▶ **Problem details**
Produce the records below again, word for word, but stop after the line that contains "[Compartir a través de Facebook] (241, 1968)".

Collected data
--------------------------------------------------
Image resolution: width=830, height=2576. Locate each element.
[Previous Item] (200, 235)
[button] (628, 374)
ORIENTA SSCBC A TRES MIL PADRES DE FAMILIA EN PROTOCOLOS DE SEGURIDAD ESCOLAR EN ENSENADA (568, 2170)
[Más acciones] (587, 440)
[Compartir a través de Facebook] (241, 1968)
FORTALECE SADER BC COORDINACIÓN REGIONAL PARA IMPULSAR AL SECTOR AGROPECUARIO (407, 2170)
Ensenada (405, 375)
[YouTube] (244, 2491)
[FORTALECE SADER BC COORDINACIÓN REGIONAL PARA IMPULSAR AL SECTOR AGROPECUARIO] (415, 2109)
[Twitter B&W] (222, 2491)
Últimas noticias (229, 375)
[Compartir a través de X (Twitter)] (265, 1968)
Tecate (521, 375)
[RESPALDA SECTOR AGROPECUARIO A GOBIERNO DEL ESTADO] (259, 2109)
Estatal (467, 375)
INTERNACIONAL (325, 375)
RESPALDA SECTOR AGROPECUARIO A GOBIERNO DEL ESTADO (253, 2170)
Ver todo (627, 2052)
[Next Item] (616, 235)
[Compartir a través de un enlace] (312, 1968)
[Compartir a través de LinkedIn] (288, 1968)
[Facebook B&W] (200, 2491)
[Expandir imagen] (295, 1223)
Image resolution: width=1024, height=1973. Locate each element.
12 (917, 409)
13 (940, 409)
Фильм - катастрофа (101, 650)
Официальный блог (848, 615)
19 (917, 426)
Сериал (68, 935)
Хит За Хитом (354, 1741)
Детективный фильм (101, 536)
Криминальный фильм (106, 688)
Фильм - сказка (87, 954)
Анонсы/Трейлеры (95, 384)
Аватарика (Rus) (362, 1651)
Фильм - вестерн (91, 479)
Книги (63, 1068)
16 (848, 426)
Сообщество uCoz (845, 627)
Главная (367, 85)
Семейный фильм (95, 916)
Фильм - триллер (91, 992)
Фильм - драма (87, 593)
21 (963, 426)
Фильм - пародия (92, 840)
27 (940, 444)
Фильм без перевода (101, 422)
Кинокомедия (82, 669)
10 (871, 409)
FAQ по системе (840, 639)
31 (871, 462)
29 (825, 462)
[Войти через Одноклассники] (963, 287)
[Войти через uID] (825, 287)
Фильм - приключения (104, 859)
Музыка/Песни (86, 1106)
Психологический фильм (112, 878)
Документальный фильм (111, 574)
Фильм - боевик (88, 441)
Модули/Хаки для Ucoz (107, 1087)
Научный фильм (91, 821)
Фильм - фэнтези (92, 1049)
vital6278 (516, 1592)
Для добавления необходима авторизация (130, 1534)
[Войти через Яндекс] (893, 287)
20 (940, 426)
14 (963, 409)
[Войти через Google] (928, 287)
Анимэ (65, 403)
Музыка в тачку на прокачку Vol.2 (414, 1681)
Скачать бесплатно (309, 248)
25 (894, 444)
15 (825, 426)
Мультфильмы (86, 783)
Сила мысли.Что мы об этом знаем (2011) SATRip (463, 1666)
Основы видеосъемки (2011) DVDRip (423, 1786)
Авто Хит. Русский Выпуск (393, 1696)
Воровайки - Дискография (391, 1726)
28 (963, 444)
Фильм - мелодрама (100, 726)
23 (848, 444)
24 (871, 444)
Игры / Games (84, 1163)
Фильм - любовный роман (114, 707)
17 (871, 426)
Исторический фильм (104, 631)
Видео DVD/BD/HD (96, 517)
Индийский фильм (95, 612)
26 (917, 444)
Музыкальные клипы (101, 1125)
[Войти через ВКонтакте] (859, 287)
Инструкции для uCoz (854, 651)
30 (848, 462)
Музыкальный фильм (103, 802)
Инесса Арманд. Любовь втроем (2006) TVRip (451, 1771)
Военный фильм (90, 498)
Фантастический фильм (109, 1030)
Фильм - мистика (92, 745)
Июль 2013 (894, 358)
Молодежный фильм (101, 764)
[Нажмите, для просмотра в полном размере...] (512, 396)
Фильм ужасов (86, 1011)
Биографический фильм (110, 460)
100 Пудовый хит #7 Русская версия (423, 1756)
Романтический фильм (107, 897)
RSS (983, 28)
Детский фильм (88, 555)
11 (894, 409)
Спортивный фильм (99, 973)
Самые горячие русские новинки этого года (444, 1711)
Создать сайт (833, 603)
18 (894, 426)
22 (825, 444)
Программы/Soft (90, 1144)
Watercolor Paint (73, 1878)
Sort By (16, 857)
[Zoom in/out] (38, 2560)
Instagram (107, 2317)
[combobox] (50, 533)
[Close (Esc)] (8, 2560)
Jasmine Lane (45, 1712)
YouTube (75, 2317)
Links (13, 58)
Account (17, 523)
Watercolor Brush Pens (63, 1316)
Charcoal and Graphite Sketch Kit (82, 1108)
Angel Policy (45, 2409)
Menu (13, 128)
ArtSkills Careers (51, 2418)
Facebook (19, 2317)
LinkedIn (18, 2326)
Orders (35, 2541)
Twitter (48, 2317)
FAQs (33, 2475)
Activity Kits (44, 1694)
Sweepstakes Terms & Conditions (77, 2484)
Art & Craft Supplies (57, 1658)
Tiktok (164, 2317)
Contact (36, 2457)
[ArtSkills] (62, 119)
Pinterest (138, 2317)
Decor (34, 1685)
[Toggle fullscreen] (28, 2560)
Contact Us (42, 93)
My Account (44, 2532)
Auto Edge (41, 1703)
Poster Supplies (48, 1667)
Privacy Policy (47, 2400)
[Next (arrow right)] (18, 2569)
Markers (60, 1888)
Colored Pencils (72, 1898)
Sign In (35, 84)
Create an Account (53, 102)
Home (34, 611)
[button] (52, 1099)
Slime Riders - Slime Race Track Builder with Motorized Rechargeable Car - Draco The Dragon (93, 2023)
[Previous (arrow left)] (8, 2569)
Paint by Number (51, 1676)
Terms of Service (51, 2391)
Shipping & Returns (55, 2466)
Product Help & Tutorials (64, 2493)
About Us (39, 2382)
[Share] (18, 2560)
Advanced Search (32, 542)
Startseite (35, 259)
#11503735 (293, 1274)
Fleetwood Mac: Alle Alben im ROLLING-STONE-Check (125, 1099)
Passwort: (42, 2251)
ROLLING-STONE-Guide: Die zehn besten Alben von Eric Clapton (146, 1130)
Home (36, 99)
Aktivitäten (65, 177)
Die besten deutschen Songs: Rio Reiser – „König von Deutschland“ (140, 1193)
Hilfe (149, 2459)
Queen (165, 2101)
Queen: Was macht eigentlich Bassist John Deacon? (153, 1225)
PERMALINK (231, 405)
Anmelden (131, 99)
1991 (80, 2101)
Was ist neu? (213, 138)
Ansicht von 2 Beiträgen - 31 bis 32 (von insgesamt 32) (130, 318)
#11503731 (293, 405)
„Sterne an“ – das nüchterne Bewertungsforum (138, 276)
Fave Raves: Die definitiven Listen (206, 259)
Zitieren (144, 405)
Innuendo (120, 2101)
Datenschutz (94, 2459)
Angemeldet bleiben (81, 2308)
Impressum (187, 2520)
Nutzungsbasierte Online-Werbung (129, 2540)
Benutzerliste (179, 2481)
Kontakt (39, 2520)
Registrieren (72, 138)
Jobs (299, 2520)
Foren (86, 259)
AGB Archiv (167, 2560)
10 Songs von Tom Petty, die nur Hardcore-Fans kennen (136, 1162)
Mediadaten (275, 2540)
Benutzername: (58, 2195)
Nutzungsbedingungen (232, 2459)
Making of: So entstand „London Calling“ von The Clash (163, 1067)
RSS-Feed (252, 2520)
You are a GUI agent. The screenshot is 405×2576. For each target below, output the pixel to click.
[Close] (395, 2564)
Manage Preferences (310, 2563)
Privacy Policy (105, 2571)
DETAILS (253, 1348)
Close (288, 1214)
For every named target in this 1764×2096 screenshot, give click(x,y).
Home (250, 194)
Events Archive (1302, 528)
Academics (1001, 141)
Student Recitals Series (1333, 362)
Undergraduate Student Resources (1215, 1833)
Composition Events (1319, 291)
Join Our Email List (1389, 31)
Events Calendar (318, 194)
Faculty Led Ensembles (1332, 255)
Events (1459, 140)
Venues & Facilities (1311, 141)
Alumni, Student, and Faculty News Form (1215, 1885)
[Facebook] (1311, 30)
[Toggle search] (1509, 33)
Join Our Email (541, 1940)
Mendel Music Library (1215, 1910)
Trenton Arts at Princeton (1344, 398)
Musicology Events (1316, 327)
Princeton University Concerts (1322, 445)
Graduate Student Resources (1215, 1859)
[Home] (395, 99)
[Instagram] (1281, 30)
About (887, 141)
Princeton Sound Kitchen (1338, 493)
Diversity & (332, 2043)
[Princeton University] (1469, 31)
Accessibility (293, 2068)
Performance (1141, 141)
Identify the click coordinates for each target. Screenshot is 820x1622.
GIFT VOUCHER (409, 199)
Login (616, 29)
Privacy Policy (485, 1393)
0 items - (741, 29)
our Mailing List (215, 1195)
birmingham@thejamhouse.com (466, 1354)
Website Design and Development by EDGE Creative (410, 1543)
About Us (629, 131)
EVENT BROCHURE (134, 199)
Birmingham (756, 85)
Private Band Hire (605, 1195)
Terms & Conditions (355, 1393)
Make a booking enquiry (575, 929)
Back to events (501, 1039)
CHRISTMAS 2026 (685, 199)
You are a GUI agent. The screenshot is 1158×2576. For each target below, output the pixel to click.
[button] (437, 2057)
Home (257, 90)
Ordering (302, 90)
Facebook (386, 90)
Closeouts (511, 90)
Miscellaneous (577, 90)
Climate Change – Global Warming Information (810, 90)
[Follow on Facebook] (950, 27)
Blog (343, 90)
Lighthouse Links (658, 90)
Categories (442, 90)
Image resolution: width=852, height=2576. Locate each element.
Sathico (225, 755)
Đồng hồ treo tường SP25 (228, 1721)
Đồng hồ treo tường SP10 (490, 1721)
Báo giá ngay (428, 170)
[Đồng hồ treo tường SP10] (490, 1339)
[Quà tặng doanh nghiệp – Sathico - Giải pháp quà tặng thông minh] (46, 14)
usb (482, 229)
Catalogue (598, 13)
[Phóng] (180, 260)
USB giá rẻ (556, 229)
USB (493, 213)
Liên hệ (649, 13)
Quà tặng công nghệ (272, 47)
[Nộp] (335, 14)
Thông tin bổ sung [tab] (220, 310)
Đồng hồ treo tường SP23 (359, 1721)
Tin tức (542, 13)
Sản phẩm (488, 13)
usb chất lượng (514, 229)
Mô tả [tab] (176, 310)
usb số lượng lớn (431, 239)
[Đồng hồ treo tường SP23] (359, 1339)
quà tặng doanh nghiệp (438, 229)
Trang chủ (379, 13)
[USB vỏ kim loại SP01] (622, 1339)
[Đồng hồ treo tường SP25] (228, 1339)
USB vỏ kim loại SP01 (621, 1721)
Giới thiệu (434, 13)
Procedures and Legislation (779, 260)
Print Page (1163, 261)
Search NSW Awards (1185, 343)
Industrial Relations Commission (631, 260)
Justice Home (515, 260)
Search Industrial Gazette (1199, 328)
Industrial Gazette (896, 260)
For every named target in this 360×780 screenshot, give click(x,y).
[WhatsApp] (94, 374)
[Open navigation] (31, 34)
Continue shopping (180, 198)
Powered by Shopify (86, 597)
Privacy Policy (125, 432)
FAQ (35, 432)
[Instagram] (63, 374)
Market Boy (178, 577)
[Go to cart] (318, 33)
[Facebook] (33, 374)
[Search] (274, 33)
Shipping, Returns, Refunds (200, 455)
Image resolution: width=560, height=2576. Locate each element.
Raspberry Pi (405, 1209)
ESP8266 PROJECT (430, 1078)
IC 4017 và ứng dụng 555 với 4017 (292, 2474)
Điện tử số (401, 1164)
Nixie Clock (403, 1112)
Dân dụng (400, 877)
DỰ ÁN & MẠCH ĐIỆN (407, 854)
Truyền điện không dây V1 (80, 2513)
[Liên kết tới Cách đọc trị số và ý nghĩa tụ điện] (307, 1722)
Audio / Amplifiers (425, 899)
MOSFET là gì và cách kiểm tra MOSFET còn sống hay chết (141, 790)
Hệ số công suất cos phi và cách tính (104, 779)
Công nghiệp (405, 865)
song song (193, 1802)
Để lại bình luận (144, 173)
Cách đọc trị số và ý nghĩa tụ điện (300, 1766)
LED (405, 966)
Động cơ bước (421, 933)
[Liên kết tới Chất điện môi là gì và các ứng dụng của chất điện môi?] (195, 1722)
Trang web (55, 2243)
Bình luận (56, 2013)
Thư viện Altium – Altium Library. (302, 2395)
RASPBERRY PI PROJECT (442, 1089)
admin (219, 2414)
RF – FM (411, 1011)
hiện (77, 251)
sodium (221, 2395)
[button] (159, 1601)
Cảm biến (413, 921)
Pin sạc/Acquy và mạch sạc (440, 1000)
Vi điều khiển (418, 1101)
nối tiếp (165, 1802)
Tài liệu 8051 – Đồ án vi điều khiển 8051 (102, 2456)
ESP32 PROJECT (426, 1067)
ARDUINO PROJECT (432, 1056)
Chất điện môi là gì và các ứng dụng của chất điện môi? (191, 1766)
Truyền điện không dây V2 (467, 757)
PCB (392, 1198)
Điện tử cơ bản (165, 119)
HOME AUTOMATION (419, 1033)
--------------------------------------------------
▶ **Result of this exercise**
Image resolution: width=830, height=2576. Locate each element.
[Previous Item] (200, 235)
[button] (628, 374)
ORIENTA SSCBC A TRES MIL PADRES DE FAMILIA EN PROTOCOLOS DE SEGURIDAD ESCOLAR EN ENSENADA (568, 2170)
[Más acciones] (587, 440)
[Compartir a través de Facebook] (241, 1968)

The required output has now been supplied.